Russell Dicker, a Google Maps director of product, said during a briefing with journalists on Monday that the AR feature will help users find a range of things indoors, such as a baggage claim or a train platform at a transit station, or, in a mall, directions to a store on a certain floor.
Typically, a smartphone uses its built-in GPS and compass to determine your location and what direction you are facing in a mapping app. In crowded cities and inside buildings, however, these technologies may not be as effective (GPS, for example, relies on having a line of sight to pass along radio signals from far-off satellites to your phone).
Instead, Live View relies on artificial intelligence and Google’s massive inventory of Street View images: As the company explained in the past, a user holds up their phone so the app can match details about landmarks with those visuals that the app has already captured. Google Maps uses machine learning to determine which details are likely to be the same and which are best to ignore. Google said the indoor version of Live View also takes into consideration the user’s altitude and where objects are inside a building. Once the app has a good idea of where you are, it can overlay virtual images to help you find your way to your destination.
Other features Google Maps showed off Tuesday that will be available in coming months include the ability to see the weather or air quality as you plan a trip within the app. Later this year, the app will also show users the most eco-conscious driving route, by default, if a route that uses less fuel (which will be determined by considering factors such as road incline and traffic density) is estimated to be about as fast as another route. Google said it’s working with the US Department of Energy’s National Renewable Energy Laboratory for the feature.

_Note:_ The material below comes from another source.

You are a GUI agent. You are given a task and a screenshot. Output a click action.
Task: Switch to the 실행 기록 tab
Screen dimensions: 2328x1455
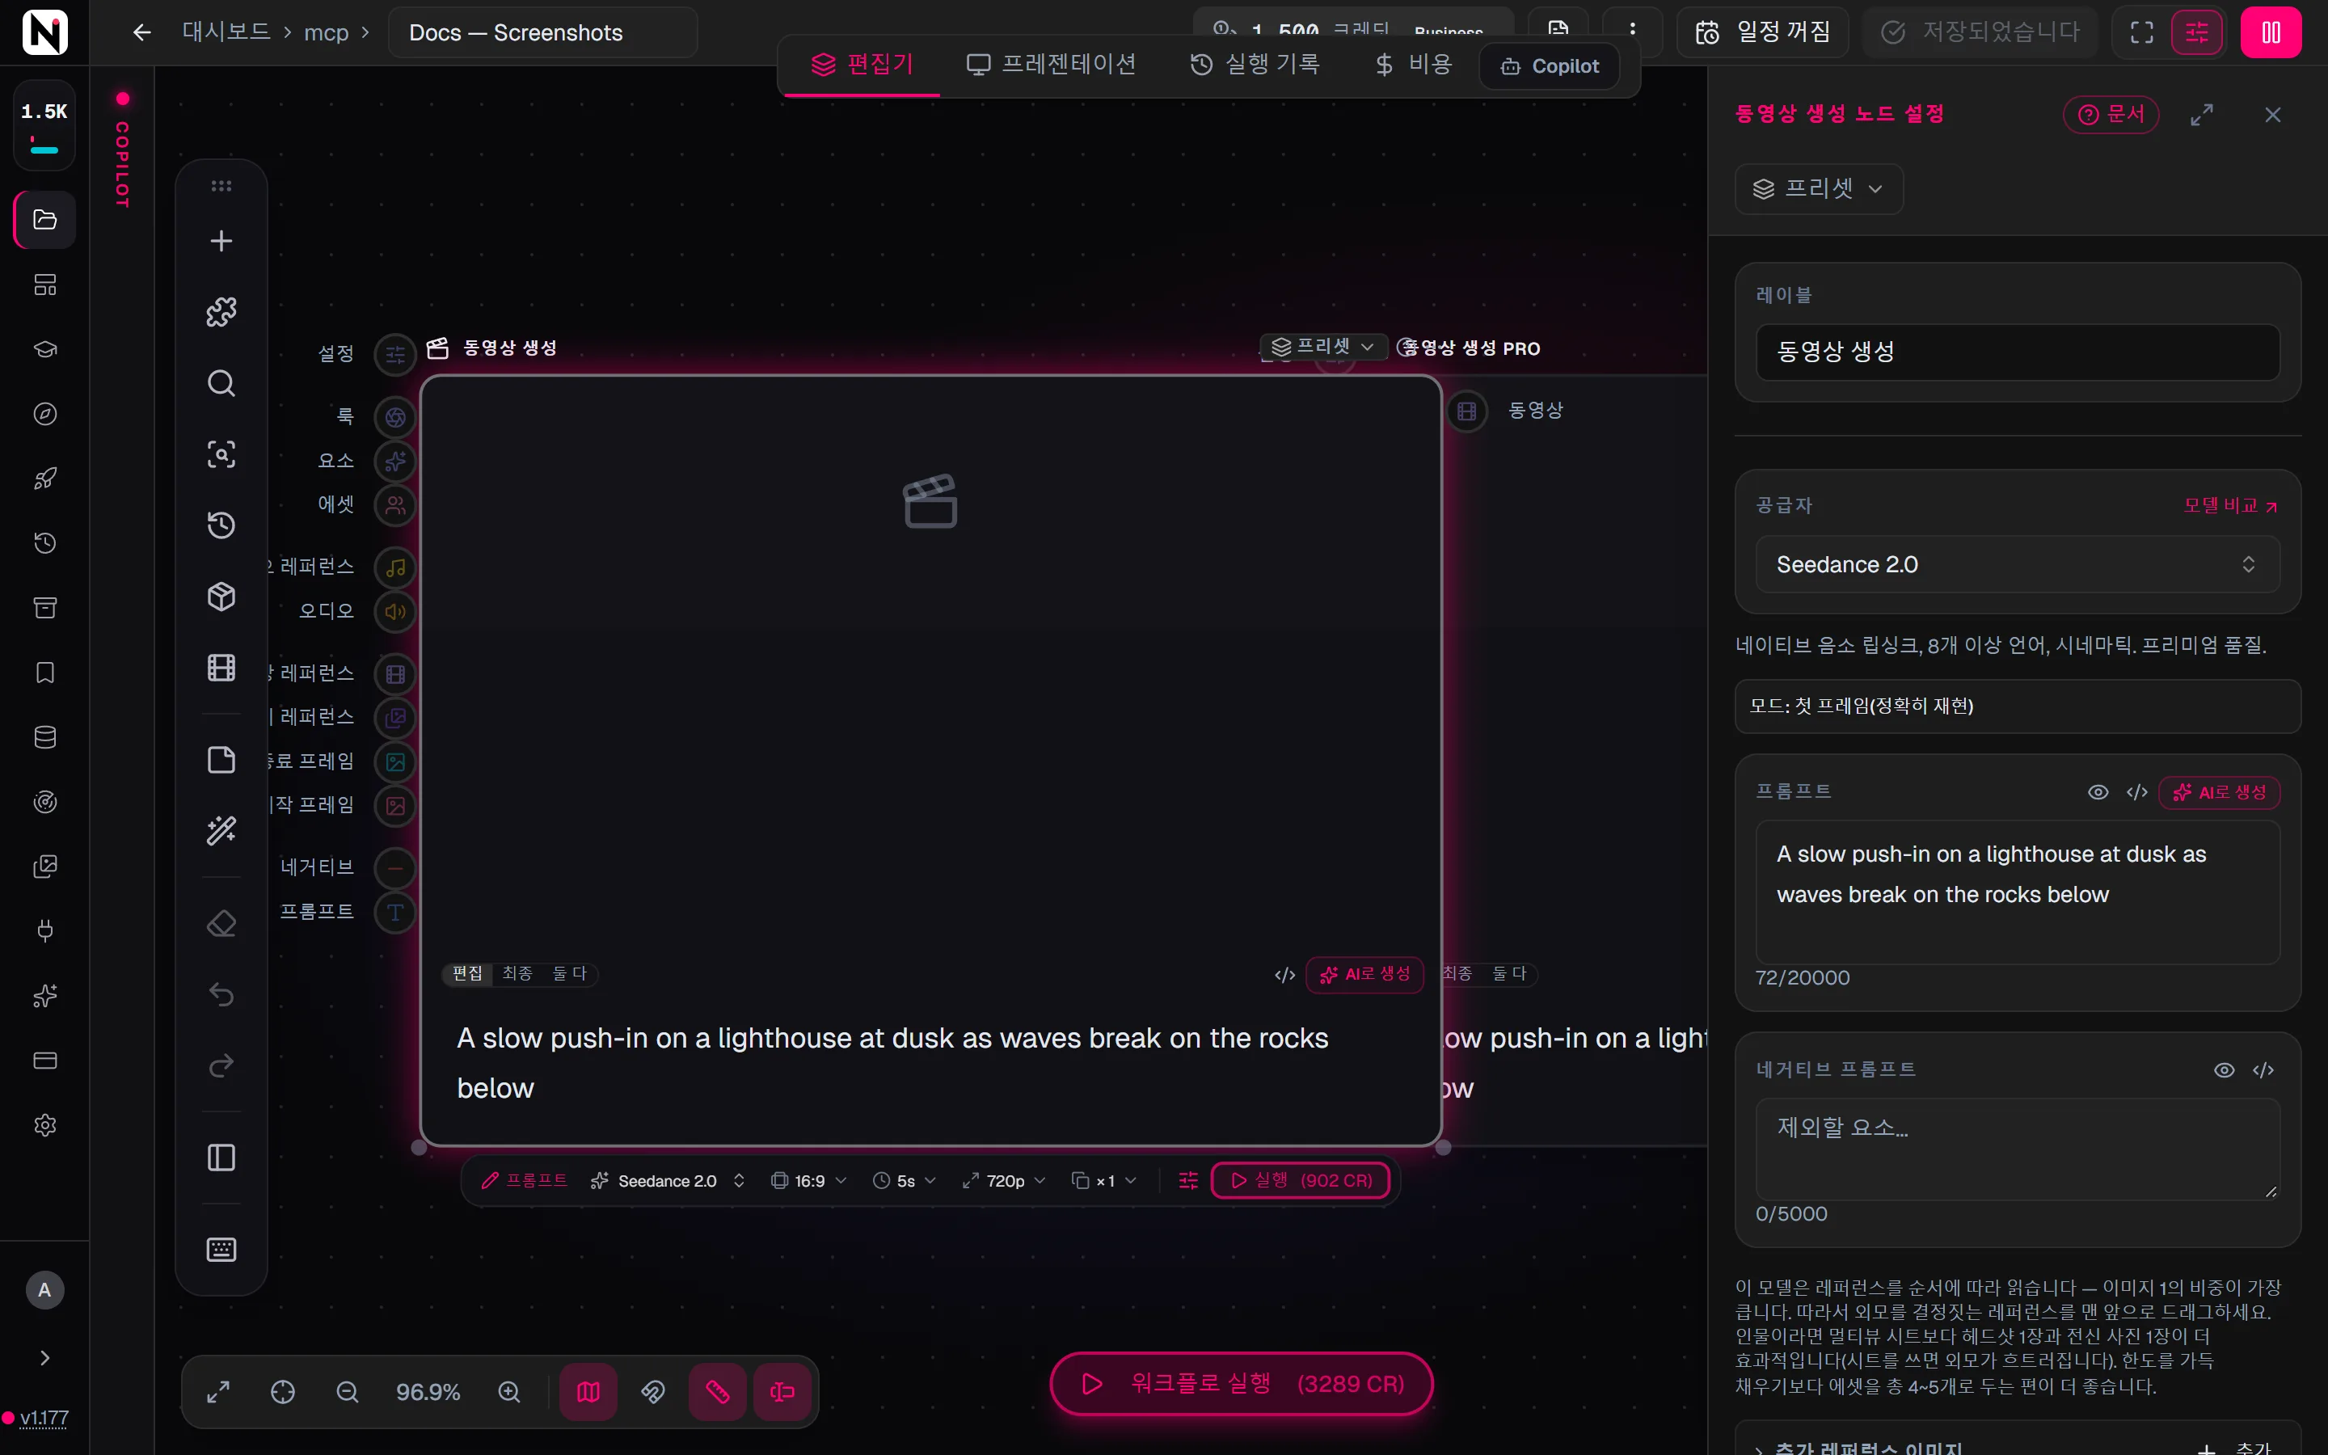pyautogui.click(x=1254, y=64)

“By and large what we’re seeing in our work so far is that for around half of routes we’re able to find an option that’s more eco-friendly with minimal or no time cost tradeoff,” Dicker said.
The company also said it’s conducting a pilot program with Kroger-owned supermarket Fred Meyer to integrate its existing curbside grocery pickup with Google Maps. For instance, the app could continuously update the store about your estimated arrival time and let you check in through the app when you arrive. The pilot will run this summer in some stores in Portland, Oregon.